Девочка испуганно поднимает глаза на женщину.
— Твою маму в окопах… убили немцы.
Это сцена из фильма «Балтийское небо» по одноименному роману Николая Чуковского. «Балтийское небо» — фильм о летчиках, защищавших небо блокадного Ленинграда от фашистов в годы войны.
На роль Сони было много кинопроб. Но актрисы на экране выглядели здоровыми, упитанными. Кто-то назвал мою фамилию, пошутив насчет «блокадных признаков». Пошутили, но на пробу меня решили пригласить.
Владимир Яковлевич Венгеров, первый режиссер, который поверил в мои драматические способности. Для меня эта проба была важнейшей попыткой сыграть драматическую роль на экране после «Карнавальной ночи» и «Девушки с гитарой».
Я углублялась в атмосферу войны. Вот мою бедную маму ведут на расстрел… Ведь я это пережила. Что я тогда чувствовала? Надо обязательно все еще раз пережить. Еще и еще раз видела поле, бегала по нему и до хрипоты кричала «Мама»… В павильон входила наполненная. Перестала петь и вертеться, училась на глазах у съемочной группы находиться наедине со своим героем.
Роль Сони принесла мне удачу. И пресса обо мне хорошо писала: «По-новому, неожиданно, в драматической роли раскрылась актриса Л.Гурченко». Но инерция после музыкально-комедийных ролей была сильнее, и драматическая роль в «Балтийском небе» мою дальнейшую судьбу в кино не изменила.
Венгеров про меня не забывал, и в 1965 году я снялась у него в фильме «Рабочий поселок» по сценарию Веры Пановой. В пяти эпизодах предстояло сыграть большую человеческую трагедию.
Я знала, что в «Рабочем поселке» не будет кинопроб с другими актрисами. Об этом мне твердо сказал Владимир Яковлевич. И я, счастливая, прискакала на «Ленфильм» не «из роли», а из «другой оперы». Влетела в группу — в малиновом костюме с рыжей лисой. На голове малиновая шапочка с бантиком, на ногах черные ажурные чулки в розах! Шик!
Когда меня увидел директор картины, он побледнел: "Володя! Через мой труп эта фифа будет сниматься в «Рабочем поселке», — сказал он Венгерову. Это он мне потом сам рассказал.
В гриме и костюме я прошла по декорации, чтобы подготовить себя к роли, к пробе. Голая, убогая комната. В доме горе. Муж Марии не перенес своей трагедии, своей слепоты. Он пьет. И Мария не выдержит: она возьмет сына и уйдет из дома, а муж-инвалид останется одиноким.
— Вы бы подмели… Сейчас актеры придут. А почему вообще сидите в декорации? За что вам деньги платят? — услышала я раздраженный голос директора картины.
— Вы мне?

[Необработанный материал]
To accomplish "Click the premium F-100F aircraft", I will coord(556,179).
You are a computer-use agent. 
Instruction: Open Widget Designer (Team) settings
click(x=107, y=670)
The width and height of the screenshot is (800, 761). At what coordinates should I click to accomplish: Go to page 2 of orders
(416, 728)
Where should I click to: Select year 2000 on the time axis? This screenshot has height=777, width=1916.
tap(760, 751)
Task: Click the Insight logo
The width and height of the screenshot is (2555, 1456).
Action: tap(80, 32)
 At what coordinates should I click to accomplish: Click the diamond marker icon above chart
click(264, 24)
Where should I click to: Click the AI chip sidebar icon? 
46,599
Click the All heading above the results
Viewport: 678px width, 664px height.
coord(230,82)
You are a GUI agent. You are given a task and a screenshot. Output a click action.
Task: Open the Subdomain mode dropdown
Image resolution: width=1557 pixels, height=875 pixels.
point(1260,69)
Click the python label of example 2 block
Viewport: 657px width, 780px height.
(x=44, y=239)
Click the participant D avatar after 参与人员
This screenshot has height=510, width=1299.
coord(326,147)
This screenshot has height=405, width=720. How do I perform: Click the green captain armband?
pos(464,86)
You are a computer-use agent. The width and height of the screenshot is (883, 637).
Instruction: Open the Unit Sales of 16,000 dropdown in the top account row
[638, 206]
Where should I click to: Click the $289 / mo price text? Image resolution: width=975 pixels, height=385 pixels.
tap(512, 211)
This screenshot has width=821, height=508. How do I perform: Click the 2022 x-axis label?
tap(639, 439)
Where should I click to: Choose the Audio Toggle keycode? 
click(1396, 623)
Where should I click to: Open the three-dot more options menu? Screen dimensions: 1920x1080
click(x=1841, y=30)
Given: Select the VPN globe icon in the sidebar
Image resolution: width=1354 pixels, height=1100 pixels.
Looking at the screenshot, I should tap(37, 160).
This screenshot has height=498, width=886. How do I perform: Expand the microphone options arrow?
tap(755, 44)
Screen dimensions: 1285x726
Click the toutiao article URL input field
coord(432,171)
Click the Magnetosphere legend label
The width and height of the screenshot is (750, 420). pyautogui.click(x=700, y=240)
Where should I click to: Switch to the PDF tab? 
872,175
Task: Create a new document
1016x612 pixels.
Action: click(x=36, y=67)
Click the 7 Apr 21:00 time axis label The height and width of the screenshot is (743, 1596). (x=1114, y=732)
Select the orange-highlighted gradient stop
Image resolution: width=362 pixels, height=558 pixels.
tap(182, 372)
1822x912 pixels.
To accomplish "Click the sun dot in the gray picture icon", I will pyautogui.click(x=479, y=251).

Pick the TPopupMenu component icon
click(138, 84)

ЗАДАНИЕ:
Пожалуйста, ответьте по исходному отрывку: по чьему роману снят фильм «Балтийское небо»?

ИТОГОВЫЙ ОТВЕТ:
По одноименному роману Николая Чуковского.